I don't do Mechanical Turk, but I've worked online for years and had a corporate job previously.
I made about $100/day at my corporate job and at least $20/day went towards costs involved in having the job. I don't have that kind of overhead with the work I do currently.
Freelancers don't charge $8/hour, but it's not at all hard to google up "client from hell" stories where they spent so many hours trying to get their pay that it was only like $2/hour by the time they were done or they didn't get paid at all etc.
I don't really want to argue this. Someone asked a question and I answered it based on first-hand experience making often nominally low hourly pay. And now people are nitpicking my reply, presumably because they've got relatively cushy lives and this type of assessment is alien to their experience.

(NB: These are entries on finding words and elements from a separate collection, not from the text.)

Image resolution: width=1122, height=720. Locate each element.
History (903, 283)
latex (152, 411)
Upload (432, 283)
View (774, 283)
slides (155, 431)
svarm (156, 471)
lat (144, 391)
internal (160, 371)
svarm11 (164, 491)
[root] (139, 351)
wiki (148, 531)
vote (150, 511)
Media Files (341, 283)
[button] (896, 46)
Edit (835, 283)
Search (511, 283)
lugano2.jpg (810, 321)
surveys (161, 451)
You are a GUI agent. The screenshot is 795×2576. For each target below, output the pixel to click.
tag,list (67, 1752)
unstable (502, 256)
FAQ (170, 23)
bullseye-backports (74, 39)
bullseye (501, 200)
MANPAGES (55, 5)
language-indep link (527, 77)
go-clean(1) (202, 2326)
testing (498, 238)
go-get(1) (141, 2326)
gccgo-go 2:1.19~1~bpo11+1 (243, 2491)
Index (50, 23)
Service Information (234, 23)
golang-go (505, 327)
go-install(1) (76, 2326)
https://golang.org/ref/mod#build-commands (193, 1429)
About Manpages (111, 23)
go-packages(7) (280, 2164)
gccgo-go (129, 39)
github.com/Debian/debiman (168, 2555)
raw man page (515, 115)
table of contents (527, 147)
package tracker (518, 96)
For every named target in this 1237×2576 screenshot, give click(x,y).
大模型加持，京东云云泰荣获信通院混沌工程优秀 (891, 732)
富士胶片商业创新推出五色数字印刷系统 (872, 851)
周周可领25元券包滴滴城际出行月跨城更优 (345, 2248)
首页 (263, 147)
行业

If you make $100/hr at a salaried position, like a lot of programmers do, you probably don't need to think too hard about "But after my commute, etc, what's my real hourly wage?" If you make a lot less than that and want to survive, you absolutely need to think about "But what am I really making after x, y and z?" And the counterintuitive answer turns out to be that a nominally low hourly rate without a whole lot of unbillable time burden, like a commute or chasing your pay or looking for work, can be far better in real terms than a nominally higher hourly rate with a lot of hidden time burden or other costs.
Something I wrote a while back:
http://writepay.blogspot.com/2016/03/the-value-of-not-chasin...
If your life works just fine, good for you. But there are clearly many people willing to work for Mechanical Turk for nominally low wages. I'm sure every single one of them would love to have a higher hourly wage. I'm just trying to cast a little light on why people do this.
Everyone on HN can sneer at it all they want as stupid and not making sense etc. That doesn't change the fact that lots of people are working for nominally low pay via various online services. At best, it will just discourage me and others like me from bothering to answer questions here about it.